Once installed, you can now run victory-cli
from the command line. Check out the usage info below to see some of the cool things you can do:
Usage: victory-cli [data] [script] [options]
Options:
-h, --help output usage information
-V, --version output the version number
-c, --charttype [charttype] 'area', 'bar', 'line', 'scatter' or 'pie' (default: line)
-f, --format [format] 'png' or 'svg' (default: png)
-p, --print Prints chart to console (iTerm3 & .png format only!) (default: false)
-h, --h [h] Chart height (default: 500)
-w, --w [w] Chart width (default: 500)
-x, --x [x] Data x value (default: null)
-y, --y [y] Data y value (default: null)
-t, --theme [theme] 'light', 'dark' or 'hacker' (default: hacker)
So, like Victory, victory-cli
comes with some sensible defaults. To render a default line chart to a png, you would run:
victory-cli -c line > test.png
If you instead wanted an svg file, you could run:
victory-cli -c line -f svg > test.svg
You can also use the -c
flag to select any of our preset charts, detailed in the usage doc above.
Generating images is cool, but displaying charts in the terminal is even cooler! By default victory-cli
writes to stdout
, so you can do things like piping and file output, but you can override this with the -p
or --print
flag.
Note: This only works on iTerm 3. It should work in HyperChart soon.
victory-cli -c line --print
Boom:
Out of the box we support a light, dark and hacker (green) theme for your charts. Simply set the -t
flag to have the theme applied:
victory-cli -c area -t light --print
So you brought your own data did ya? Thats cool, its the first argument of this bin. You can pass your own data in like this:
victory-cli data/data.json --print
We expect the data to be in a regular chart data format like:
{
"data": [
{ "x": 0, "y": 15 }
]
}
Lets say it isn't though. Thats cool, if its close enough you can use the x and y flags to select your field names. So if your data looks like this:
{
"data": [
{ "foo": 0, "bar": 15 }
]
}
It can still work by running:
victory-cli data/data.json -x foo -y bar --print
If your data is too different from what we accept, check out how to do a custom component script below.

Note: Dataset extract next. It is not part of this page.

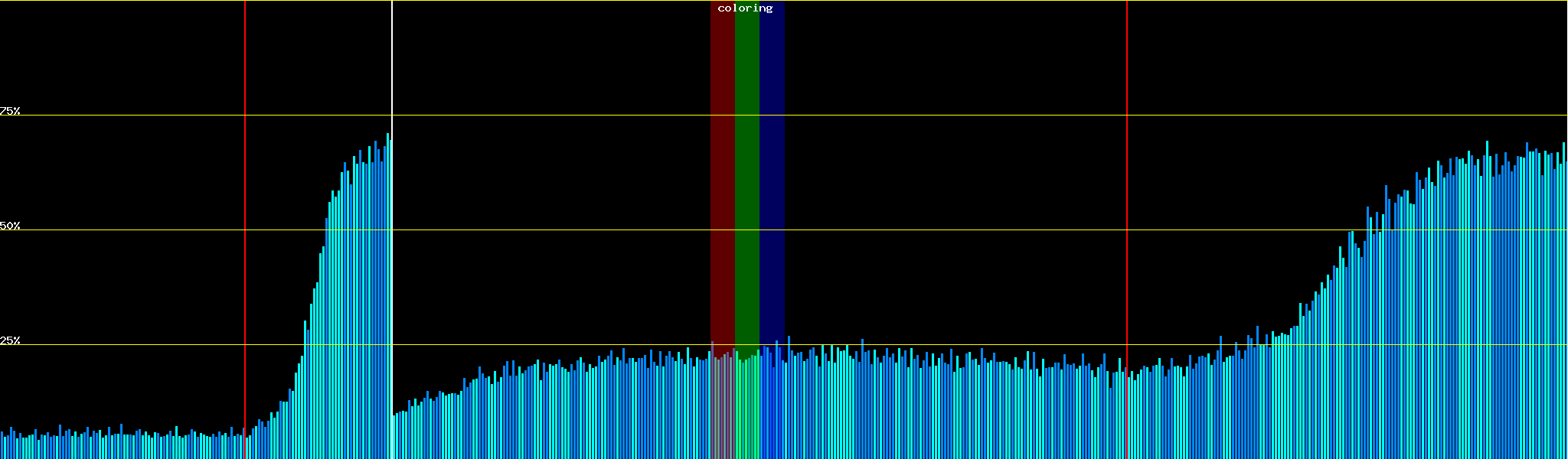Click the left red vertical marker line
This screenshot has width=1568, height=459.
[x=245, y=191]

Ok. You want to get serious here about your customization. We have you covered. The second argument for this bin is a custom script where you can define the component that gets rendered. All you have to do is create a file that returns a function that we can pass data and options to, and that returns a React component that renders a valid SVG. Check this example out:
// script.js
const React = require("react");
const Victory = require("victory");
const {
VictoryChart,
VictoryLine,
VictoryTheme,
VictoryScatter
} = Victory;
module.exports = function wrapperComponent(data, options) {
class VictoryWrapper extends React.Component {
render() {
return (
<VictoryChart
height={options.height}
width={options.width}
theme={VictoryTheme.material}
>
<VictoryLine
data={data}
style={{
data: {
stroke: "#3498db"
}
}}
/>
<VictoryScatter
data={data}
style={{
data: {
fill: "#e74c3c",
}
}}
/>
</VictoryChart>
);
}
}
return VictoryWrapper;
};
After you've created this file, simply run it like this:
victory-cli data.json script.js --print
And its custom chart city:
Victory requires npm v3 and Node > 0.10 for development and git installs
This project was HEAVILY inspired by Matthew Conlens work on https://github.com/mathisonian/hyperchart
This project is in a pre-release state. We're hard at work fixing bugs and improving the API. Be prepared for breaking changes!